誰でも持っていると思うけど それを感じるところは人それぞれみたいですね。
Carinaさんはもともとファッショナブルでバリバリ働く世界にいたから そういうところに胸キュンとなるのかしら?
私が劣等感を感じるところは、なんといっても子育てです(><
まわりに優秀なお子さんが多いのか 何もとりえのない我が子に 母親の力不足を感じてしまう。健康にごく普通に育っているのに物足らなくかんじてしまう自分もイヤです。
上を見ればキリがないし 下を見てもキリがないとはわかっているんですけどね。

  • 2009/10/06 (Tue) 16:24
  • ナチュラルココ #-
  • URL
★ナチュラルココさん

私はこれまで一度もファッショナブルだったこともなく、
バリバリのキャリアウーマンだったこともないですよ~。
まあ、威張れることがあるとすれば
フリーター第一世代ってこと??(笑)

子どものこと、わかります。

うちも思春期で、先生の愚痴とかなんとか反抗的なことを言うんだけど、
その言葉を聞くたびに
「ああ、学校で自分をちゃんと発揮できていないんだなあ」と思うんです。
ちゃんと認められていないから、不全感があるから、
別のこと(知っている音楽とかファッションとか)で自己を主張しようとしているの。

まあ、それも思春期かと黙って見ているけど、
あまり勉強もせず、容姿に優れているわけでなく、
「大丈夫か、お前」と思うこともしばしば(苦笑)

いっしょです。

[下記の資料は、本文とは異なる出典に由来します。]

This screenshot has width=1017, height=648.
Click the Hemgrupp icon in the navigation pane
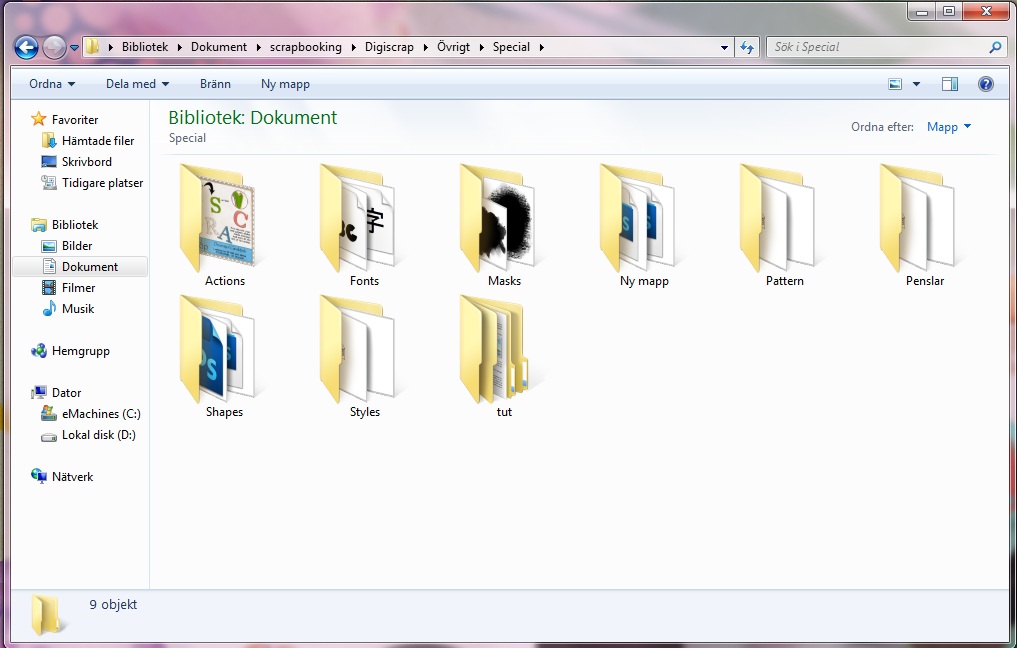(38, 351)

ナチュラルココさん。

  • 2009/10/06 (Tue) 21:09
  • Carina #-
  • URL
表情は華やかでいたい

元ファッショナブルなv-16業界にいたママです。あの時ほどバリバリには働いてないし、
そのつもりもないのですが、やめて1ヵ月後、
表情筋の衰えを感じました。
当時は毎朝 出社すると、表情筋、腹筋、発声、といったトレーニングからスタートでしたから...
若かったし、それが効いている実感もなく従っていただけだったけど
今思えば、常に緊張感のある表情が苦もなく出来ていたのです。
筋力によるハリのある表情が出来る女性に
出会うと、「あぁ、素敵なお仕事されている方なのかな」と、感じてしまいます。
もしかしたらねぇ....
専業主婦かもしれないのにv-16
マイペースに仕事する、とか言っているくせに
手にしたかもしれないキャリアにも
しがみつき気味?のワタシ・・・
やだやだ

  • 2009/10/06 (Tue) 22:18
  • Akiko #-
  • URL
No title

普通感覚を持っている、普通なのに普通の中にあるダイアモンドを拾い出しているのがcarinaさんの魅力と思います。文章もとてもリズム感があって楽しい♪

洋服で強い自己主張をするのは、ある意味中身が無いから外の姿で鎧をまとっているって事で、きっと皆それぞれ脛に小さな劣等感抱えて生きているんですよ。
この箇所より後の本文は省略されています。